There are many priests in the Catholic Church who work with the downtrodden of society; there are several, I believe, who may regard them as ‘left-leaning’. It is true that many Jesuits, among others in the 70s and even later, influenced by Liberation Theology, adopted the specific approach of preferential option for the poor. That was a choice they made arising out of their devout reading of the Bible, their understanding of their vocation as shepherds, and from their involvement in the daily struggles of the people. Priesthood in the Chrisitan tradition is not merely cultic; it involves committed leadership that gets itself involved in the joys and sorrows of the people they choose to serve.

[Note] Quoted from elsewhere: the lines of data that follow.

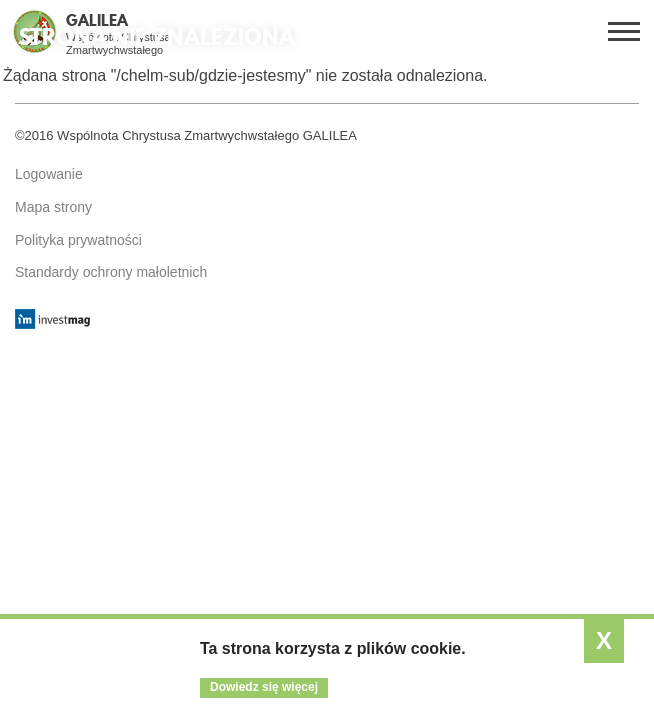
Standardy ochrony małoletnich (111, 272)
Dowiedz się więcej (264, 687)
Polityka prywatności (78, 240)
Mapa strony (53, 207)
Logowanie (49, 174)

For any committed Catholic, especially for a priest, option for the poor is not merely a choice, it is essentially a defining aspect of her/his vocation as a Christian. Jesus of history emphatically proclaimed that he came to inaugurate the kingdom of God. We see him in the gospels unambiguously taking sides with the poor, the sick and the marginalised, socially and otherwise, following the dictum that it is the sick who need the doctor, and not the healthy. It is precisely this core precept of the Bible -- the establishment of the kingdom of God which is partially translated as the realisation of some kind of a socio-economic parity -- that every Christian, and more so a priest, is supposed to abide by. This is not an opportunistic or ‘selective’ understanding of the Biblical theme.
The God of the Bible is anawim Yahweh, the God of the poor and the marginalised. Therefore, Apostle James declares, almost defining what Christianity should be: “Religion that is pure and undefiled before God, the Father, is this: to care for orphans and widows in their distress (everyone who is in real need), and to keep oneself unstained by the world” (Jas 1.27).
It is high time that Christian leaders recapture the primary spirit of the scriptures and come to the assistance of all sections, especially the aggrieved sections of our society. That is what the death of Stan Swamy challenges them to do. Many of the priests could be becoming increasingly conscious that it is not enough to be busy oneself with the regular parish work, and may therefore be involved in the day-to-day life struggles of the people. It is this spirit of the Bible that urged Stan Swamy to take a consistent and principled stand in favour of the Adivasis of Jharkhand and engage himself in democratically sanctioned ways of struggle to ensure that they get their rights. If some individuals come to lead a movement of Dalits or Tribals to protect their rights or demand what legitimately should belong to them, they cannot be labelled as hate-mongers and Marxists though that is the easiest thing to do for the powers-that-be!
Nothing could be farther from truth than the allegation by the writer that the ‘Marxist Jesuits’ “want to overthrow Indian society and specifically Hindu society, which, in the vocabulary of cultural Marxism, is seen as hegemonic, patriarchal, misogynistic, and casteist -- a society that the Marxist Jesuits cannot and will not come to a peaceful engagement with.” It is absolutely unfair and unjust to say that the Jesuits and many Catholic priests want to overthrow Indian society, of which they are equally a part. Of course, as persons with deep social concern many of them would wish to usher in certain changes in our society, which includes all sections of people. Caste hierarchy, for example, is a pan-Indian issue, plaguing every religious group. If an intellectual fight against it comes to be seen as an attempt to overthrow the Indian society, Hindu society in particular, that is indeed a sad reading and an opportunistic interpretation of affairs.
For some, anyone will be considered a nationalist and sober as long as he or she serves the interests of ‘the people who matter’. But the moment someone dares to speak up for those at the cutting edge of the society, especially for the Dalits and the Tribals, they become ‘sickulars’, Marxists and Maoist sympathisers, and therefore, anti-nationals. The Catholic Church has not and does not advocate overthrowing of the government or society, “specifically Hindu society”, as the author insinuates. The Church in India unambiguously stands for peaceful, non-violent, constitutionally legitimate and democratic path to bring in any societal change it may advocate with the hope that the rest of the society advocates the same, and not merely promote a majoritarian lipstick democracy.